The incidence of lumbar intervertebral disc (IVD) herniation and low back pain in astronauts during and/or after spaceflight is several times higher than that of the general population on earth. It has been hypothesized that swelling of the lumbar IVD in microgravity environment is the mechanism underlying such health issues in astronauts. However, due to the lack of effective methods to evaluate the swelling and mechanical responses of human lumbar IVD in microgravity environment, it is challenging to predict disc health risks or to develop protective countermeasures. There is an urgent need for such a method for effectively evaluating the impact of microgravity on the health of human IVD. Therefore, the goal of this project is to develop a computational method to quantitatively investigate the effects of microgravity on lumbar IVD swelling and biomechanical responses (including deformation, stress and strain distribution, mechanical damage, etc.) at different postures. First, a musculoskeletal dynamic model of human lumbar spine which includes swelling of the IVD will be developed to quantify the mechanical loading on the IVD at different postures in microgravity environment; then the biomechanical responses (mainly deformation, stress and strain distribution, mechanical damage, etc.) and their characteristics of the lumbar IVD under different mechanical loading condition corresponding to each of the posture will be quantitatively investigated with a biomechanical finite element model; finally, the health state of the IVD will be evaluated based on these mechanical response characteristics quantified in the second step. This project will help to understand the mechanism of lumbar IVD herniation and low back pain in the microgravity environment, and could serve as a theoretical basis for designing protective countermeasures. In addition, the computational model developed in this project will be a valuable tool to study other IVD diseases related to mechanical loading.

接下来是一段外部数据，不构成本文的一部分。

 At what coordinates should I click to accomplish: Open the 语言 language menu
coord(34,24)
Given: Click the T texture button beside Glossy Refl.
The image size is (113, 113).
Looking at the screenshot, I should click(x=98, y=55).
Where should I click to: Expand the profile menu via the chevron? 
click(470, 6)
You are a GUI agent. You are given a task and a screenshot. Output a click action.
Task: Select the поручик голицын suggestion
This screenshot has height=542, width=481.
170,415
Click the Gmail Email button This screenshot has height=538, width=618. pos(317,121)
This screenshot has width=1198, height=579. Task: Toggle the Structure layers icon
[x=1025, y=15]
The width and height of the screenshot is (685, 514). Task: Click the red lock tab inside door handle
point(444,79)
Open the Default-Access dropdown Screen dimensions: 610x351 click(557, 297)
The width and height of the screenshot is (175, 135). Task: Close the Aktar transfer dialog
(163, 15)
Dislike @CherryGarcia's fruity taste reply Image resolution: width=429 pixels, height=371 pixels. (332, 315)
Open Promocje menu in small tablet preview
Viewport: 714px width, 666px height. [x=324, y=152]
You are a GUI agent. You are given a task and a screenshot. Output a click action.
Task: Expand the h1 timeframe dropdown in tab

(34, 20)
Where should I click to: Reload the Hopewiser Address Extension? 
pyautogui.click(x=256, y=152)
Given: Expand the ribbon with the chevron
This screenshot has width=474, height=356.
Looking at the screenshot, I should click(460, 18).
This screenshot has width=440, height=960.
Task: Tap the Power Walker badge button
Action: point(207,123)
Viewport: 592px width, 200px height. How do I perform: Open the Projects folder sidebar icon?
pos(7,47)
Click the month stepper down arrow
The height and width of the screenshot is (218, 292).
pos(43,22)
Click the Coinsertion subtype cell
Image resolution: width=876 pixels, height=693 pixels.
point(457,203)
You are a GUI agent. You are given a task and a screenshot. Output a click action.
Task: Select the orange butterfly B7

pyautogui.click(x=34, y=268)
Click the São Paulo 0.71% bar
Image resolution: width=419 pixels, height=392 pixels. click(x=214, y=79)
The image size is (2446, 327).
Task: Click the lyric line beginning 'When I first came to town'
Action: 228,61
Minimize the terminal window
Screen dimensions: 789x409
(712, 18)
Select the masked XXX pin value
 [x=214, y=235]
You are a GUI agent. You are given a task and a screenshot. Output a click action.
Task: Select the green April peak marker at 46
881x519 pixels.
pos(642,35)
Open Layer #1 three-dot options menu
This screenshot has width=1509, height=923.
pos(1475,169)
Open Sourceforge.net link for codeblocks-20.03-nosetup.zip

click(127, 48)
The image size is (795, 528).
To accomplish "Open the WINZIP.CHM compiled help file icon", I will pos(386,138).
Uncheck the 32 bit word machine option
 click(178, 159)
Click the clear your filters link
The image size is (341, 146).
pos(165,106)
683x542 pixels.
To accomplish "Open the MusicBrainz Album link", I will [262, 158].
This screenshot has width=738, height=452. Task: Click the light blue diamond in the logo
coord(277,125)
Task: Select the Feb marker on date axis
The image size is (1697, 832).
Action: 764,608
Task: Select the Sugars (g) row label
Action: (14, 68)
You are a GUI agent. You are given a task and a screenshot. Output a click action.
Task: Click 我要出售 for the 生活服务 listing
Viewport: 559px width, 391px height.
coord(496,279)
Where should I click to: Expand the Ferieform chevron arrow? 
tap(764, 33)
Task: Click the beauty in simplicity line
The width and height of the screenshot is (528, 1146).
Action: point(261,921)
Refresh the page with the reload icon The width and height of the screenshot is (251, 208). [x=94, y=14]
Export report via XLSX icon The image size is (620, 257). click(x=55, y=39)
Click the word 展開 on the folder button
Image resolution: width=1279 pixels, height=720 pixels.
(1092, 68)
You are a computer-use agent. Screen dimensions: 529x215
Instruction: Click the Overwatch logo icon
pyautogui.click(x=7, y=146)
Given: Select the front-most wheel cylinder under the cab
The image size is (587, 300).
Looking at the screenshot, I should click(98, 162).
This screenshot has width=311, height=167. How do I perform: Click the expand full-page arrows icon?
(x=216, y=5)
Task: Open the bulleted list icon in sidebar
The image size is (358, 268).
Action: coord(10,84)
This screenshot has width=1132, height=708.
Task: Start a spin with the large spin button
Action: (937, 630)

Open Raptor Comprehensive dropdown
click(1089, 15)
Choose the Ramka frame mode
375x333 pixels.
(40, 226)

针对微重力环境下宇航员腰椎间盘突出与腰部疼痛发病率是普通人数倍的现象，目前还缺少有效的腰椎间盘在微重力环境中受力与膨胀状态以及力学响应的评估模型，无法实现宇航员腰椎疾病的预测与防护，急需一套腰椎间盘微重力环境下损伤的有效评估方法。本课题从生物力学仿真模型出发，首先建立一个能够有效描述腰椎间盘膨胀状态的新腰椎骨肌动力学模型, 研究微重力环境下航天环境宇航员特色运动姿态下腰椎间盘的受力状态。进而利用腰椎间盘生物力学有限元模型考察易发力学响应（主要有形变、应力应变分布、力学破坏等）及其特征，根据力学响应的核心参数及特征建立能够反映微重力对腰椎间盘健康影响的量化评估方案，最终达到对宇航员微重力环境下腰椎疾病的预测与评估目的。本课题研究结果将有助于宇航员腰椎间盘突出和腰部疼痛的发生机理研究，为研发相应保护装置提供理论依据，对腰椎疾病发生发展的生物力学深入研究提供了一套极具价值的理论工具。

本研究围绕微重力环境中航天员腰椎间盘突出和腰部疼痛高发生率的机理开展研究，重点解决两大问题：1、如何精准的获取微重力环境下腰椎间盘受力及膨胀状态；2、如何量化微重力对腰椎间盘生物力学响应的影响。本研究建立并验证了包含有腰椎间盘膨胀力学性能的新腰椎骨肌动力学模型。利用该模型量化分析了微重力环境中腰椎各组织在不同运动姿态下的力学响应，发现微重力环境导致腰椎各组织力学荷载变化明显，椎间盘上的荷载和肌力显著减小，椎间盘膨胀变化明显，高度和体积，以及韧带力均增大，且与实验数据较一致。量化分析了微重力环境导致的肌肉萎缩对腰椎各组织的力学荷载的改变；发现肌肉萎缩在多数日常活动中会增大椎间盘上的荷载。耦合了腰椎骨肌动力学模型和腰椎间盘生物力学有限元模型，量化了微重力环境对腰椎间盘内力-电-生化信号的影响以及对椎间盘内钙化沉积的影响；发现微重力下椎间盘内力学信号减小，椎间盘内营养物质浓度（如葡萄糖、氧气）和离子浓度（钠离子、氯离子，钙离子）减小，且蛋白多糖的合成速度减小。本研究对保障航天员长期微重力环境中的健康防护、保障航天员返回重力环境后的适应和生活能力、以及发展大众健康促进技术都具有重要科学意义。